According to an article published by the International Tin Association last month, markets outside China experienced rapid price rises in July because of significant supply challenges.
“Major producer Malaysia Smelting Corp Bhd (MSC) remains [operating] below full capacity, having been closed as part of Malaysia’s sweeping coronavirus control measures,” the association says.
In a Sept 7 note on MSC, Kenanga Research says tin demand will continue to rise, in view of the elevated demand in electronics, which consumes tin, while demand for tin metal compound in lithium-ion batteries will grow stronger as more electric vehicles are introduced.
Robust demand for soft commodities
Prices of soft commodities such as coffee and wheat have been on an uptrend in the past three months, boosted by adverse weather developments.
The price of Arabica Coffee, for instance, has increased 19% in the past three months, from US$1.61 per pound on June 7 to US$1.93 per pound on Sept 3. Year to date, prices have risen 50%.
According to Rabobank’s Agri Commodity Markets Research report published last month, the growth of net imports of coffee into non-producing countries has increased because of demand from the US and Japan, while the EU is still in the red, which is not surprising, given the length of the lockdowns.
“We do expect to see improving numbers in the third and fourth quarters as the out-of-home sector reopens more and there is more foot traffic in city centres and offices.

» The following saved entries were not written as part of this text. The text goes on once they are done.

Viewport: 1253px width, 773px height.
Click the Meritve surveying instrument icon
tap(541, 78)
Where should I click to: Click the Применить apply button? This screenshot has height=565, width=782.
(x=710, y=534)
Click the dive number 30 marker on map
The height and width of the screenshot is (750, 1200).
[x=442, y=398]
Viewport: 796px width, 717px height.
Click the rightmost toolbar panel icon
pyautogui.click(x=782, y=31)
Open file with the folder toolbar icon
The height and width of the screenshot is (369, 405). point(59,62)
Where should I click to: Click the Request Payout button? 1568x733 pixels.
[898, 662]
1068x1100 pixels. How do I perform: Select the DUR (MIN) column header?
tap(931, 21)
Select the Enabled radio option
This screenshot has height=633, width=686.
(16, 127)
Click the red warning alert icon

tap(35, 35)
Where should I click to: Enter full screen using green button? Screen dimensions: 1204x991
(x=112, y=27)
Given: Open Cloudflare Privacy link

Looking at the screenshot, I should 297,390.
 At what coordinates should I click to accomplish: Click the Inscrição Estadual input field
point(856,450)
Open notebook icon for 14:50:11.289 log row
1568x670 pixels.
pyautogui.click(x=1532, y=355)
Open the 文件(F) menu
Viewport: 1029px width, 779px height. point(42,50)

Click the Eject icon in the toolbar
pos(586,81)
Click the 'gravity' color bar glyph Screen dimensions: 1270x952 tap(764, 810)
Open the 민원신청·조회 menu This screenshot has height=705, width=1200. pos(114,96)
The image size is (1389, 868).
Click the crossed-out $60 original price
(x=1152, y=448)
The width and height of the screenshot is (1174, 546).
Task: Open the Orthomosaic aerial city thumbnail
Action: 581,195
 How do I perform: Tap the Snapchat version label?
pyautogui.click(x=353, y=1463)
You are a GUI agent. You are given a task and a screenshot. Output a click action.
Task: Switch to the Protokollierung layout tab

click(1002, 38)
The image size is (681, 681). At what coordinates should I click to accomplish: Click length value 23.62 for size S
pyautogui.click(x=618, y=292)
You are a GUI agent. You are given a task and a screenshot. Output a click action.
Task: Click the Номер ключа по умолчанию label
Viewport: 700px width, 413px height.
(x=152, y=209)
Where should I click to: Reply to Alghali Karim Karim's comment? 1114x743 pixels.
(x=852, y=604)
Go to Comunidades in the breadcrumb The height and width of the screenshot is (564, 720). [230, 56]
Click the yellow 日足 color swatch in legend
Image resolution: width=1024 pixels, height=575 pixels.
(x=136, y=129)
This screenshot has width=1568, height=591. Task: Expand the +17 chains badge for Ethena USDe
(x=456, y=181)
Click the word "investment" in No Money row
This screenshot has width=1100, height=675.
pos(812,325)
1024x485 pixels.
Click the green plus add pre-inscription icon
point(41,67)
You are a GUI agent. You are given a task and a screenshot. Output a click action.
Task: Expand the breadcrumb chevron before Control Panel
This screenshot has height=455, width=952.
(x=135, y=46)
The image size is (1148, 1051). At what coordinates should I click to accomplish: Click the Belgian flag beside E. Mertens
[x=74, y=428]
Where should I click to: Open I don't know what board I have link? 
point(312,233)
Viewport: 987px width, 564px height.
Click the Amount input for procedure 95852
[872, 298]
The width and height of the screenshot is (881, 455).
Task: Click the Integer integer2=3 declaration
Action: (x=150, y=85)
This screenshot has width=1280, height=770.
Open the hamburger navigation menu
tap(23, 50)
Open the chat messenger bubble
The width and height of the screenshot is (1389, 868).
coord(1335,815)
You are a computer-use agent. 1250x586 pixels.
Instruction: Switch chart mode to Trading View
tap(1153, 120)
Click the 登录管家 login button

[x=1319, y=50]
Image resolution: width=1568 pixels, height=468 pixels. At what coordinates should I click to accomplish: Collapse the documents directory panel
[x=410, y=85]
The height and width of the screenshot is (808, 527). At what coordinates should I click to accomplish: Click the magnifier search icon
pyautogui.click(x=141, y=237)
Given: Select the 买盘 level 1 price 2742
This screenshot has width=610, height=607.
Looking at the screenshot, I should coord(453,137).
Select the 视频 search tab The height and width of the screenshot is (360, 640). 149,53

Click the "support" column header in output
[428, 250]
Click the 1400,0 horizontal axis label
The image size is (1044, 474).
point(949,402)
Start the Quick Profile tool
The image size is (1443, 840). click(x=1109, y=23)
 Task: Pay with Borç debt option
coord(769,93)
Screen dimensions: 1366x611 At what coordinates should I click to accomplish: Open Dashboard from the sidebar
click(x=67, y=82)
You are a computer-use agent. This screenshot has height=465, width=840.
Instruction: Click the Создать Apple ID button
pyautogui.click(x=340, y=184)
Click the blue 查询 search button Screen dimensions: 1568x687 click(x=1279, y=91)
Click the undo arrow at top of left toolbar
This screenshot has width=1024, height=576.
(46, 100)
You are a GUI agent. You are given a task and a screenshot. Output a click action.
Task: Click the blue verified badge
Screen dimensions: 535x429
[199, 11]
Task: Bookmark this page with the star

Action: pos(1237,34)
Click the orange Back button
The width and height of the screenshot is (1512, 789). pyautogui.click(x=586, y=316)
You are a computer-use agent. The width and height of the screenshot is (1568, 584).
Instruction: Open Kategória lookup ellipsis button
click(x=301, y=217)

As current prices are 50% above the five-year average, some cost pass-through is likely. This is especially so when it comes to large packets of coffee on supermarket shelves, where the price of the beans could represent up to 50% of the final price,” the firm says.
Meanwhile, the price of wheat has increased 6% in the past three months to US$7.26 per bushel on Sept 3, from US$6.88 on June 4. However, restocking for wheat crops may be more limited than expected in certain parts of the world, owing to the La Niña weather phenomenon, says Rabobank.
“Although Australia is expected to have another very good year, concerns are rising for Brazil and Argentina, where a potential La Niña could exacerbate drought conditions,” the firm says.